Copy out the whole listing exactly as given. Skip the pictures.
_ _ _ _
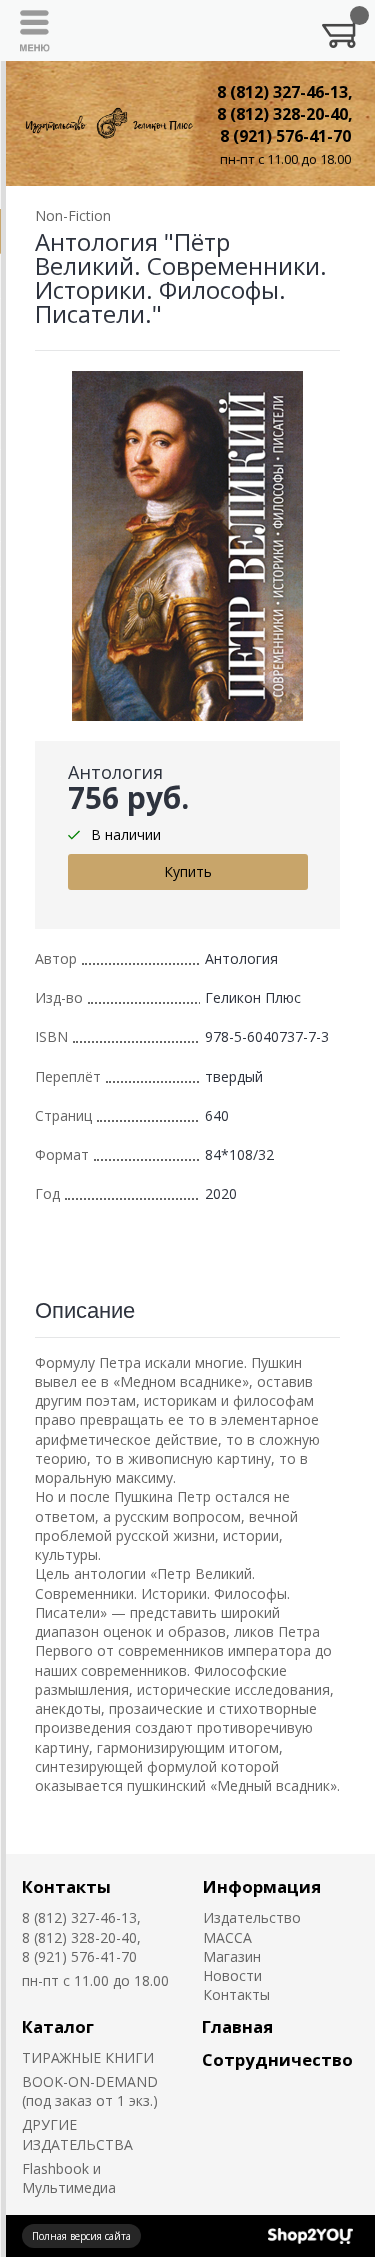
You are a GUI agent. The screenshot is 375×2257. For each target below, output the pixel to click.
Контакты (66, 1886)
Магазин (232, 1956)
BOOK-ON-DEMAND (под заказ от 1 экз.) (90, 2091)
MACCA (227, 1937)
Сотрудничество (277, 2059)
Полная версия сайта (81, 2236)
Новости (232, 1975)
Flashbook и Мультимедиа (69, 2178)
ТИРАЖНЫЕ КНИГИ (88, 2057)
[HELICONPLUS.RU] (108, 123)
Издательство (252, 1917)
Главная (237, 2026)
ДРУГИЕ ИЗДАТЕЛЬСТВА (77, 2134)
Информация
_ _ _ _
Solved exercise
You are a GUI agent. The screenshot is 375×2257. For each target below, output the pixel to click.
Контакты (66, 1886)
Магазин (232, 1956)
BOOK-ON-DEMAND (под заказ от 1 экз.) (90, 2091)
MACCA (227, 1937)
Сотрудничество (277, 2059)
Полная версия сайта (81, 2236)
Новости (232, 1975)
Flashbook и Мультимедиа (69, 2178)
ТИРАЖНЫЕ КНИГИ (88, 2057)
[HELICONPLUS.RU] (108, 123)
Издательство (252, 1917)
Главная (237, 2026)
ДРУГИЕ ИЗДАТЕЛЬСТВА (77, 2134)
Информация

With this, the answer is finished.